(Passage given)
>> Start

Saturday, July 25, 2009

More bad news and good news about sexual assault

by Molly Borowitz

The bad news:

The BBC reports that in a Liberian immigrant community in Phoenix, Arizona, an 8-year-old girl was raped by four boys (aged 9, 10, 13, and 14). The boys promised the little girl some chewing gum to lure her into a nearby shed, and then pinned her down and forced themselves upon her in turn. The assault continued for almost 15 minutes until police officers in the area heard the girl screaming. The boys have all been charged with sexual assault and kidnapping, and the 14-year-old will be tried as an adult. However, the little girl’s parents have disowned their daughter: they’ve stated that they do not want her back because she has shamed them. Deprived of her home and family, the girl is now in custody of Arizona’s Child Protective Services. This incident follows hard upon the publication of South Africa's shocking rape statistics, underscoring the accuracy of those scholars’ assertions that the high rates of sexual assault in Africa reflect larger cultural trends, practices, and gender interactions (see my post from 18 June).

The good news:

Both the incident and especially the parents’ reaction to it have sparked a substantial outcry across the United States and severe censure from the Liberian president herself. President Ellen Johnson-Sirleaf, an outspoken advocate against rape, told CNN that she thinks “that the family is wrong. They should help that child who has been traumatized. They too need serious counseling because clearly they are doing something, something that is no longer acceptable in our society here.” In addition, Phoenix police sergeant Andy Hill told the press that people have been calling from all over the United States to offer donations for the child’s care or even to adopt her themselves. He asserts that “it has been unbelievably fantastic in terms of support for the child.” One hopes that this overwhelming response of concern and support reflects the prevailing societal attitude, one that will continue to take root in the United States and which - given recent reports of post-assault healing - may emerge in Africa with time.

Friday, July 24, 2009

Women don't ask for nasty voyeurism

by Jen Carl

Hi equal writers, starting today I'll be posting my feminist ramblings here for as long as you all can stand me. I'm very excited to be a part of such an intelligent community of feminists, or perhaps more accurately, humanists.

I'm sure by now most of you have heard about this horrible incident with sportscaster Erin Andrews. Someone videotaped her through a peephole while she was undressed in her hotel room and posted it on the internet. This article was the first I had heard about it, but I found myself pretty confused about the point Maggie Hendricks, the writer, was trying to make. She writes, "Now that Andrews is a victim of this crime, why would a woman want to follow her on camera? That's not the sort of thing that ESPN co-workers Chris Berman or Stuart Scott have to worry about." Very true, men rarely have to worry about voyeurism unless it's in the form of a sex tape. But it confused me why her reaction to this wasn't like mine, which was, 'How horrible is it that women are the victims of such kinds of assault, why is this still the case?' Her article makes it sound like this the first time this sort of violation has happened to a high profile woman, when in fact both famous and not-famous women have been dealing with it for quite some time. To me, this is kind of like saying women shouldn't go to nightclubs or wear short skirts because they might be raped. Another female reporter comes close to saying as much about Andrews, but I'll get to her in a minute.

>> End

(Given instruction a)
Give everything in the records from the line containing "knitr [537, 179]" down to the last line of the records as a JSON list of strings, one string per line, leaving out blank lines.
The records that follow are unrelated to the blog posts above.

Entries on target coordinates

>> Start

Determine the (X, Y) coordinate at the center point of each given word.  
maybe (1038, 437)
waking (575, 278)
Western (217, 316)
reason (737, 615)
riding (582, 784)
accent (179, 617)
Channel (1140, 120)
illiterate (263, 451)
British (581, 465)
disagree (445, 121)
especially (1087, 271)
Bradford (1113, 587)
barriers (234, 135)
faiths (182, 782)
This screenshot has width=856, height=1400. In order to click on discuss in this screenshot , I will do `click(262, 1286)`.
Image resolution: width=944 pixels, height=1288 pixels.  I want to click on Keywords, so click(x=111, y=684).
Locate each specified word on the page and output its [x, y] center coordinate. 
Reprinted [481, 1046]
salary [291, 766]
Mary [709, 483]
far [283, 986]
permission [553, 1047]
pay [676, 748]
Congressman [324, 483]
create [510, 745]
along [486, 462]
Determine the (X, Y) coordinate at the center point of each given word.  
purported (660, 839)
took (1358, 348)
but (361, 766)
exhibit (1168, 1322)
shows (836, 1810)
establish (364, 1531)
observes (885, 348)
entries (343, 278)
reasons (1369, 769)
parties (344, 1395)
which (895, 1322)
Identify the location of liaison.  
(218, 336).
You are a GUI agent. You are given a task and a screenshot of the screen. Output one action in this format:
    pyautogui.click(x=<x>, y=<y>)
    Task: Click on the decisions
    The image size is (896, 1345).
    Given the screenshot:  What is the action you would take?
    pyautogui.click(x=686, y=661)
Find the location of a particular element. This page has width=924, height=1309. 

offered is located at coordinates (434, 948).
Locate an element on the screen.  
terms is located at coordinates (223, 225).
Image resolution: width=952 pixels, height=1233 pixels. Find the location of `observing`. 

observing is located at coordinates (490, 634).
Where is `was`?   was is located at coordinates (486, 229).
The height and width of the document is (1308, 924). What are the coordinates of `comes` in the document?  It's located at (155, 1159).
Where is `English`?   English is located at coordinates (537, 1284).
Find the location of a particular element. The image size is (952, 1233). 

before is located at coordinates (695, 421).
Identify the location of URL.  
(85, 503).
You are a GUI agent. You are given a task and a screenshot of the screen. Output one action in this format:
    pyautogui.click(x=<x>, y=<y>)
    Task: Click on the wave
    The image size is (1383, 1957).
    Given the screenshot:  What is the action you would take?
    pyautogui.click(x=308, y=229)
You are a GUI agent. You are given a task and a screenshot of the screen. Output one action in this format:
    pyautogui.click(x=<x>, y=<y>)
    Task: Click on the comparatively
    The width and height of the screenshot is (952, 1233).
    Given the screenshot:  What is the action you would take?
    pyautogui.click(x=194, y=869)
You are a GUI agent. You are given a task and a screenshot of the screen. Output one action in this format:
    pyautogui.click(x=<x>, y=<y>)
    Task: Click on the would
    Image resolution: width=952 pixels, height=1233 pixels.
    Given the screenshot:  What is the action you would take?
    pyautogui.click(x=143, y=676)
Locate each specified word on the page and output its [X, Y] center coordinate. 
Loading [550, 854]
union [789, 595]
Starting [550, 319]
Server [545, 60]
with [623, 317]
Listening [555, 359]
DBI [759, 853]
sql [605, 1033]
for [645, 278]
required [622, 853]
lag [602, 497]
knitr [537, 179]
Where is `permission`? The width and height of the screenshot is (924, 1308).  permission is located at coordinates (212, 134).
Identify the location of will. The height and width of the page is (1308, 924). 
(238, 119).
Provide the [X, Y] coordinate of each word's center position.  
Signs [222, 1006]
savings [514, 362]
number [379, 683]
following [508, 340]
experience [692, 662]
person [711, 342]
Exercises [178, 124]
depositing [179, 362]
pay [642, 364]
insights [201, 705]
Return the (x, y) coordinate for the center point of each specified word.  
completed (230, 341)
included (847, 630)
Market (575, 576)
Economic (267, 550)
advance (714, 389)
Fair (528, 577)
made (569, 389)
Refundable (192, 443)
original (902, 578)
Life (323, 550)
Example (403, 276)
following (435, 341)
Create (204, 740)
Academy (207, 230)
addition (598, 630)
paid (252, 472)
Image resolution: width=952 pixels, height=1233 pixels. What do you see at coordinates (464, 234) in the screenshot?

>> End

(Given instruction b)
List every person named in the blog posts.

(Exercise answer a)
[
  "knitr [537, 179]",
  "Where is `permission`? The width and height of the screenshot is (924, 1308).  permission is located at coordinates (212, 134).",
  "Identify the location of will. The height and width of the page is (1308, 924). ",
  "(238, 119).",
  "Provide the [X, Y] coordinate of each word's center position.  ",
  "Signs [222, 1006]",
  "savings [514, 362]",
  "number [379, 683]",
  "following [508, 340]",
  "experience [692, 662]",
  "person [711, 342]",
  "Exercises [178, 124]",
  "depositing [179, 362]",
  "pay [642, 364]",
  "insights [201, 705]",
  "Return the (x, y) coordinate for the center point of each specified word.  ",
  "completed (230, 341)",
  "included (847, 630)",
  "Market (575, 576)",
  "Economic (267, 550)",
  "advance (714, 389)",
  "Fair (528, 577)",
  "made (569, 389)",
  "Refundable (192, 443)",
  "original (902, 578)",
  "Life (323, 550)",
  "Example (403, 276)",
  "following (435, 341)",
  "Create (204, 740)",
  "Academy (207, 230)",
  "addition (598, 630)",
  "paid (252, 472)",
  "Image resolution: width=952 pixels, height=1233 pixels. What do you see at coordinates (464, 234) in the screenshot?"
]

(Exercise answer b)
Molly Borowitz
Ellen Johnson-Sirleaf
Andy Hill
Jen Carl
Erin Andrews
Maggie Hendricks
Chris Berman
Stuart Scott